→ **PROMPT**
Reproduce the records from their beginning through the line containing "click(x=490, y=893)", replacing "Vitamin Water" with "Sparkling Water" and leaving everything else unchanged. Omit the pictures.

→ **RECORDS FOR THIS EXERCISE**

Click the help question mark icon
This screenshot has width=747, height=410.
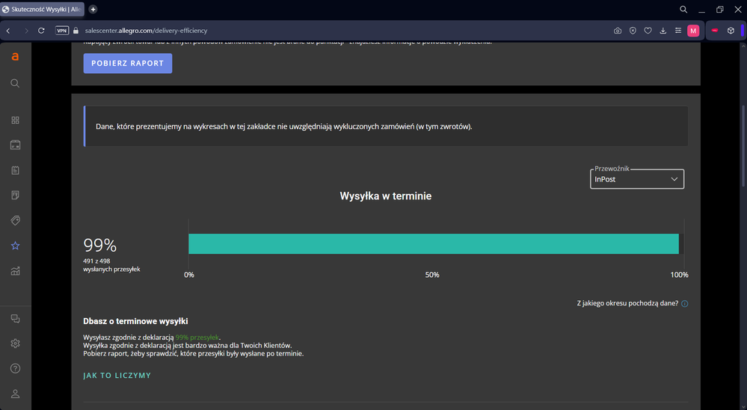pos(15,368)
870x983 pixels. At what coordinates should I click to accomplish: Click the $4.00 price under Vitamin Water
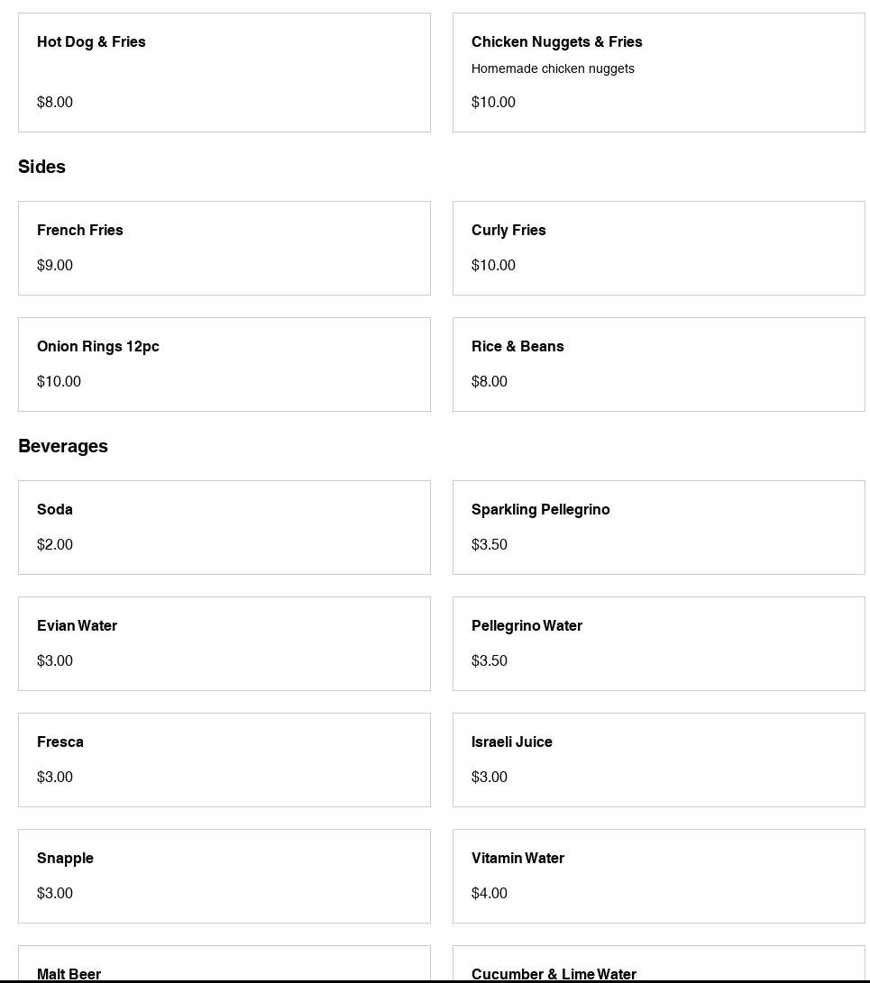click(x=490, y=893)
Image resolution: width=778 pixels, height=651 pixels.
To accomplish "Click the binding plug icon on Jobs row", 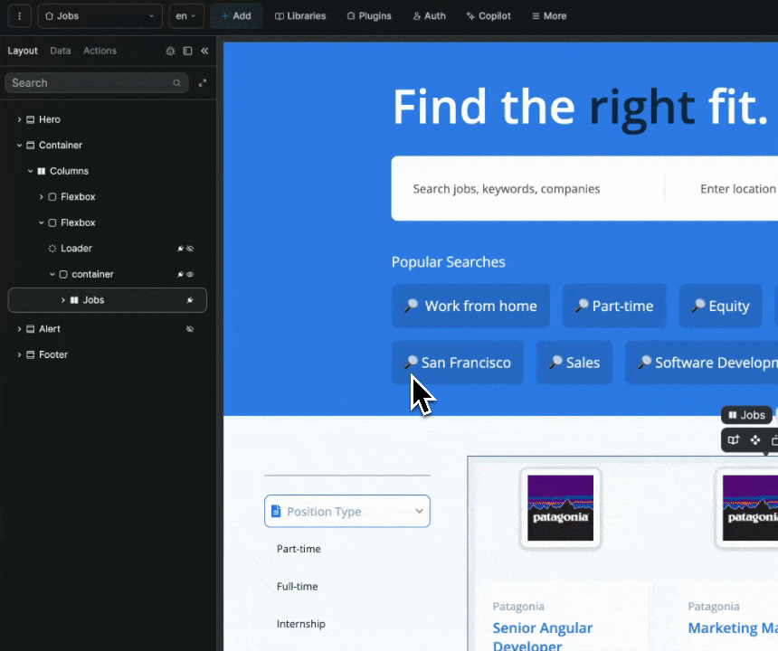I will (x=190, y=300).
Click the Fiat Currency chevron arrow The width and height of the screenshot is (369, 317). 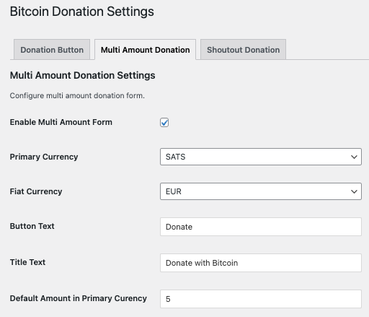coord(354,191)
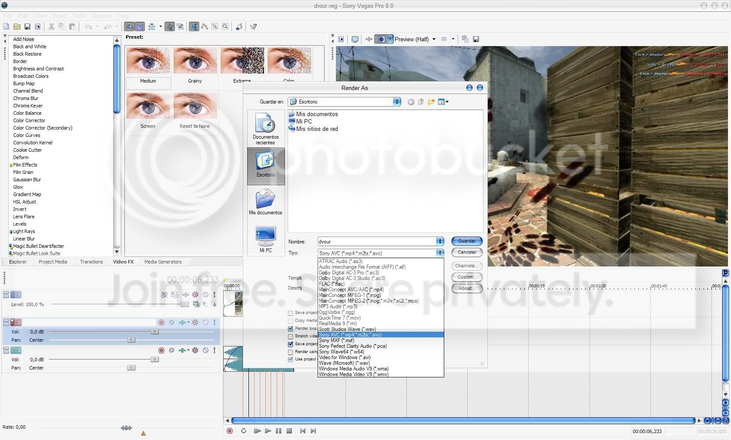
Task: Open the Options menu
Action: (101, 16)
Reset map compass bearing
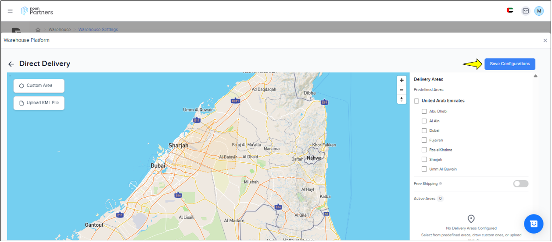The image size is (552, 242). click(x=401, y=99)
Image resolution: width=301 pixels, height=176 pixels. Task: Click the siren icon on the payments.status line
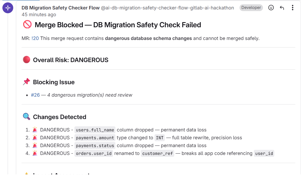[x=35, y=145]
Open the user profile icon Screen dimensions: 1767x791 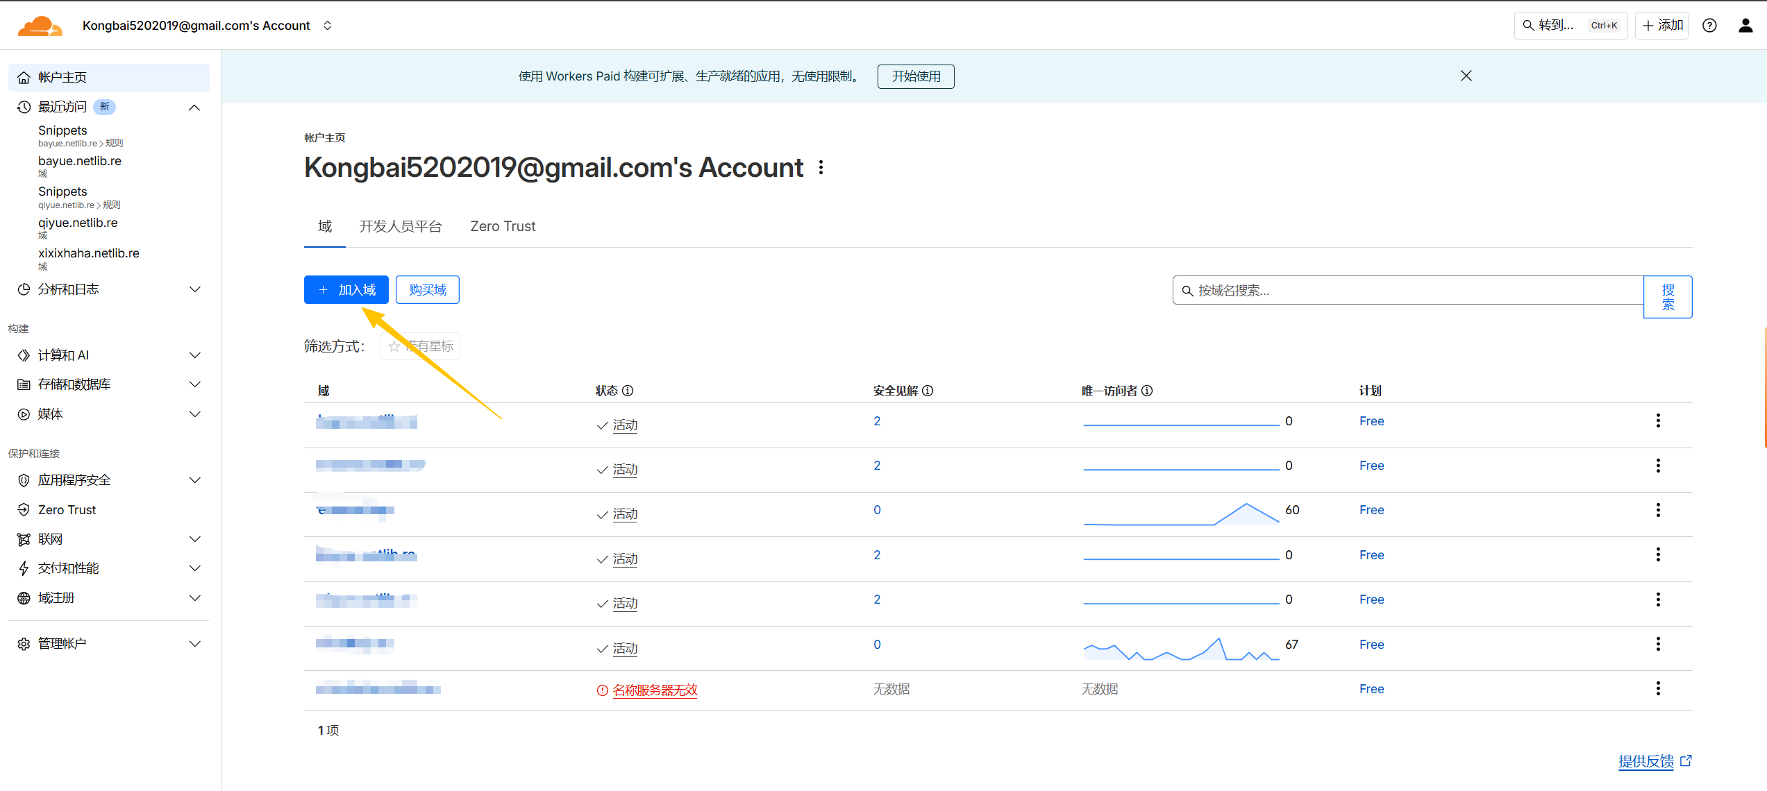click(1745, 26)
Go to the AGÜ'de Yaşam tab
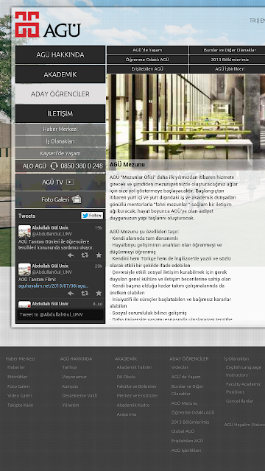The width and height of the screenshot is (265, 471). 147,50
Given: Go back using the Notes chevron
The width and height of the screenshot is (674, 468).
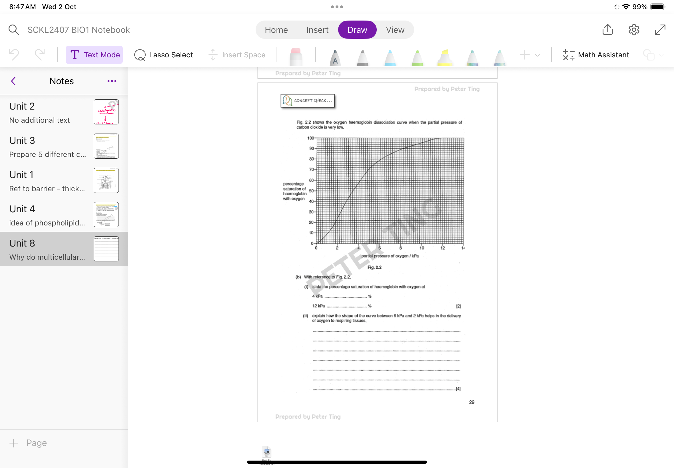Looking at the screenshot, I should [x=13, y=81].
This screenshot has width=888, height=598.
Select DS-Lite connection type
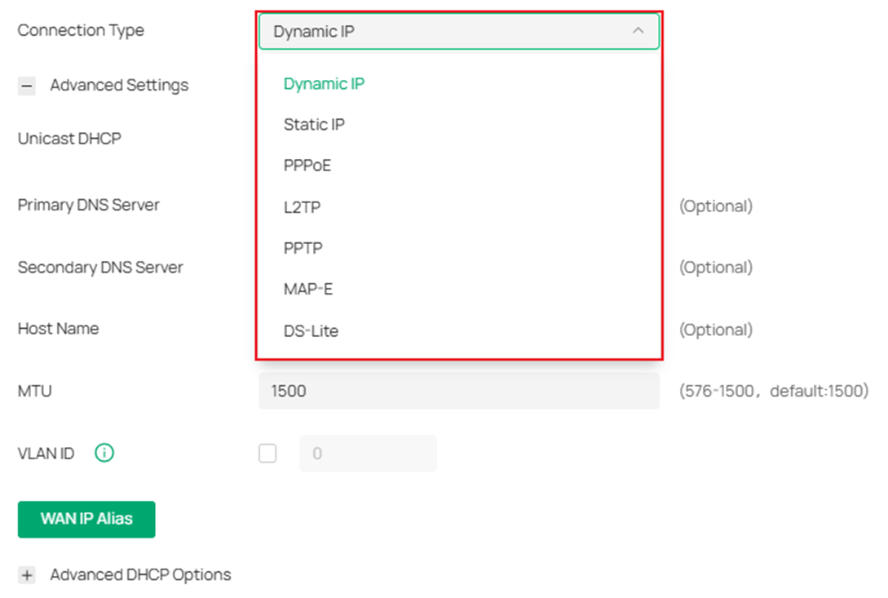click(311, 330)
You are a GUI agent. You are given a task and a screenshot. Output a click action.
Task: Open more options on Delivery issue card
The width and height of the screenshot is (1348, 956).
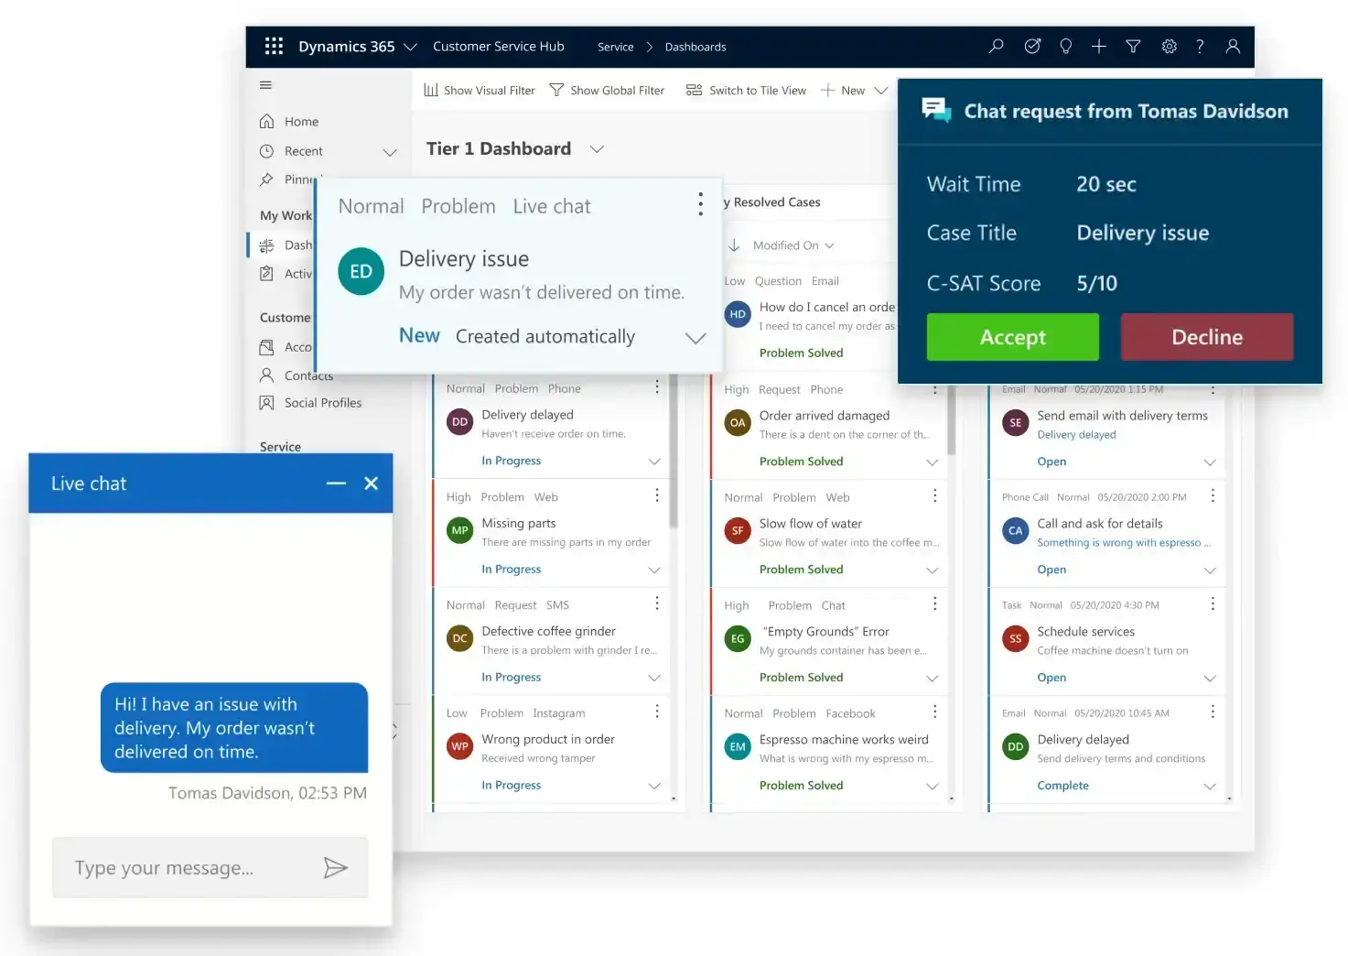700,204
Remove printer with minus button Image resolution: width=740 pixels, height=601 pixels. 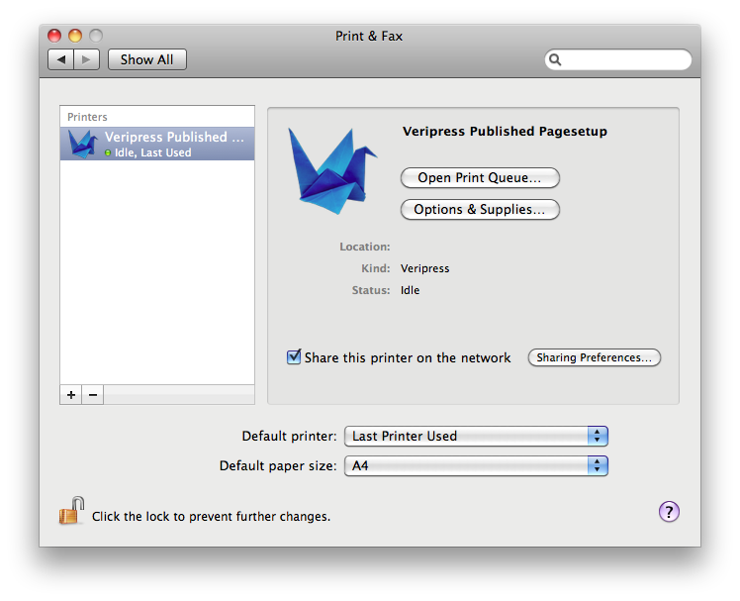point(93,395)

→ **EXPECTED OUTPUT**
Click the help question mark icon
This screenshot has width=747, height=410.
pos(15,368)
870x983 pixels. At what coordinates should I click to accomplish: Click the $4.00 price under Sparkling Water
click(x=490, y=893)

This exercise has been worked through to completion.